Saturday 4 January 2014

Why shouldn't we put Oxygen on chest pain patients

WHY  NO  OXYGEN  ON  MY  CHEST  PAIN  PATIENT???

I've received an email from a follower to cover the oxygen on a chest pain issue from a Why we don't use oxygen any more on AMI patients.

I'll start by saying... Do what your policies /protocols say, and if they are wrong, lobby to have them changed.

Second what I'm summarising here is a distillation of literature that spans papers back to 1964.

Cabello, J. et.al. (2010). Oxygen therapy for acute myocardial infarction (Review). The Cochrane Library
http://www.thecochranelibrary.com/details/file/742697/CD007160.html


Burls et al 2011
Emergency med Journal did a meta analysis.
http://www.medscape.com/viewarticle/752314

Beazley et al 2007 who looked at
Historical perspectives
http://www.ncbi.nlm.nih.gov/pmc/articles/PMC1809170/

And the article that probably started the debate early in 1900, yes 113 years ago...
Steele's article in the BMJ claiming oxygen relieved Angina.

And it does.  No one is disputing this. It is like saying Crack makes you High, but does it mean that it is the right thing to use??

Oxygen in the blood of a MI / chest pain patient is (more often than not) in sufficient saturations (94-99%).

Pain is caused by a narrowing, vasospasm or clot blockage to a coronary vessel feeding oxygenated blood to a chunk of heart muscle.

When cardiac blood flow reduces, the cells suffer Ischaemia (hypoxia) not due to lack of oxygen in the blood, but lack of flow to tissue (perfusion).

The thought originally was improve O2 in blood, and we prove O2 cell delivery in what little perfusion we have. But it doesn't work.

It doesn't work.!!

When you increase O2 concentration in blood it dissolves more oxygen in plasma (Pa02). It doesn't carry more on haemoglobin.

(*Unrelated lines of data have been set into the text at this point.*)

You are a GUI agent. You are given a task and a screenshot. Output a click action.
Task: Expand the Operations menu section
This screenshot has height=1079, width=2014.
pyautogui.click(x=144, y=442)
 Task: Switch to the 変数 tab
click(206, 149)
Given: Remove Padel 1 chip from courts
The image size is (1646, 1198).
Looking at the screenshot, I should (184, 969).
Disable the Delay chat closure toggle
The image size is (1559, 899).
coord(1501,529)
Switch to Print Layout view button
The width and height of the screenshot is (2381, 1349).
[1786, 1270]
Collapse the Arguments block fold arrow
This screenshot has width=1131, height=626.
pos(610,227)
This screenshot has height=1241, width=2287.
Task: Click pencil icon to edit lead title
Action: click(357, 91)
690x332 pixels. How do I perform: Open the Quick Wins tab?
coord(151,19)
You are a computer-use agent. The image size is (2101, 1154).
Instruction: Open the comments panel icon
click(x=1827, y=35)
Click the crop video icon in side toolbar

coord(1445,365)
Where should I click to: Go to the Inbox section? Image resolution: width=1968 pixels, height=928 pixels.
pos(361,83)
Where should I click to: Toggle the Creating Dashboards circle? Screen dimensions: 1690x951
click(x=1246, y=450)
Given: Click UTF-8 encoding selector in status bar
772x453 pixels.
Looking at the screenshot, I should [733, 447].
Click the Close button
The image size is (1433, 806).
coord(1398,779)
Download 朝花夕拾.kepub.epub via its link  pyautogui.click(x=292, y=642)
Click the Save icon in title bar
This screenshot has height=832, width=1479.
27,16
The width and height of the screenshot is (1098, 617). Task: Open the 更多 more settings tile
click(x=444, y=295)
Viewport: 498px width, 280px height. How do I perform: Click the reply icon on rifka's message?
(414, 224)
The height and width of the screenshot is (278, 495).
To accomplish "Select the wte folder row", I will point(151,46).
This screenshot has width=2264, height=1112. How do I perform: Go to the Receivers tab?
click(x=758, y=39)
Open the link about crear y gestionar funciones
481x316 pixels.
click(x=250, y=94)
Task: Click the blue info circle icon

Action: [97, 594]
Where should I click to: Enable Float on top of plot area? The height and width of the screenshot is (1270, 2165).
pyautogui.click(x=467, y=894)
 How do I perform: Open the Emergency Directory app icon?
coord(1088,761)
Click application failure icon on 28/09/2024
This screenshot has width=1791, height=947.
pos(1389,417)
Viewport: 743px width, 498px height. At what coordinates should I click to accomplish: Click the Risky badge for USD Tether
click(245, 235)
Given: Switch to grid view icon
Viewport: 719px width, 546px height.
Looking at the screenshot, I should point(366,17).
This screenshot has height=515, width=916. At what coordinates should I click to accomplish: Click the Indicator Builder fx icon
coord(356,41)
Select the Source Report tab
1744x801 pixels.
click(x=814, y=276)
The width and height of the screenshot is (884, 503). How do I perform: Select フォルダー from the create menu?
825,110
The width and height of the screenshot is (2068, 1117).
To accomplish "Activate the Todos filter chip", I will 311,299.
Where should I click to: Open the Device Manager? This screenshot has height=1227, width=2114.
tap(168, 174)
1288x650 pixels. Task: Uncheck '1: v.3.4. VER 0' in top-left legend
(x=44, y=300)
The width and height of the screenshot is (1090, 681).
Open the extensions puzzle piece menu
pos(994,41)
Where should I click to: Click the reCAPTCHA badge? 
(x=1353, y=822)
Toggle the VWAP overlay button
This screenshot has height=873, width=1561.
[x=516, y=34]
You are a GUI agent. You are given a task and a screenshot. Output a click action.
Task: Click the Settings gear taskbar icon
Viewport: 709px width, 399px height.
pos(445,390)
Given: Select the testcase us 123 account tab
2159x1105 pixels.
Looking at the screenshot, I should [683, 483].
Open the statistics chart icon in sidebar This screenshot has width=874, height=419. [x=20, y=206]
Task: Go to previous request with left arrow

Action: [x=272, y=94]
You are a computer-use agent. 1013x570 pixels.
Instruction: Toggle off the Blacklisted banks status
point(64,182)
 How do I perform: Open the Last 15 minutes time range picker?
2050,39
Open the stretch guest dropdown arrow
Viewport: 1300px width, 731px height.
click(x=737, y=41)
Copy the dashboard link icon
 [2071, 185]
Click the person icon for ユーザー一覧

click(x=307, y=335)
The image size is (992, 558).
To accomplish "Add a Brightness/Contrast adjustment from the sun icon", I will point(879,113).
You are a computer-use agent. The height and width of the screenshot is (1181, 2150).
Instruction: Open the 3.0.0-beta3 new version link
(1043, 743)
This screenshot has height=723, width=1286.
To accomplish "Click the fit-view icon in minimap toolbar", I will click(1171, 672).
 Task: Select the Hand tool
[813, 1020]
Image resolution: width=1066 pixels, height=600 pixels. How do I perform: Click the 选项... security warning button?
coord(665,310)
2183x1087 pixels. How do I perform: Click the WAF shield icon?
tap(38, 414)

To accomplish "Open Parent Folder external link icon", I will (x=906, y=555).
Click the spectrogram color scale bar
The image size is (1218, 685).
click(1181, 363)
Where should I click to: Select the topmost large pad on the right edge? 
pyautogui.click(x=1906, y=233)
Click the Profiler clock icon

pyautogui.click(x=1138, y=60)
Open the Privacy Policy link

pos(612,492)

And high plasma concentrations (pressures) of oxygen exert a vasoconstrictor effect on coronary arteries.  

Doesn't  that seem dumb to you?  In Angina, or AMI, aren't we trying to improve blood flow?!!

Effect 2
Oxygen molecules when released to previously ischaemic cardiac tissue cause physical damage to the cardiac cell membranes.  This Oxidative burst results in the overproduction of oxygen free radicals.  Hydrogen Peroxide, superoxide dismutase, singlet oxygen, to name a few.  These substances are the route cause of the cell damage that occurs when we dissolve the clot or give GTN restoring blood flow.  This lipid peroxidation of the cell membranes is called Reperfusion Injury.  It destabilises action potentials in the cardiac mass , which leads to reperfusion arrhythmias.

So in a nut shell organisations are scrambling to change policies to ensure clinicians only use oxygen on patients in shock or those with desaturation. If sats are <94% Use oxygen, but if not, they don't need it, and it is probably doing damage.

ILCOR  and our own Australian Resuscitation Council are on it with guideline changes in 2010 as a result of Cabello's work.

The giants of the cardiac world Am Heart Assn , Australian Heart Foundation has given it the tick!

 Queensland Health is on it with policy written categorically stating to only oxygenate to maintain O2 above 93%. (PCCM 2011 page 80)

For more than 45 years we have known that oxygen delivery on chest pain patients is potentially damaging.  Use it judiciously.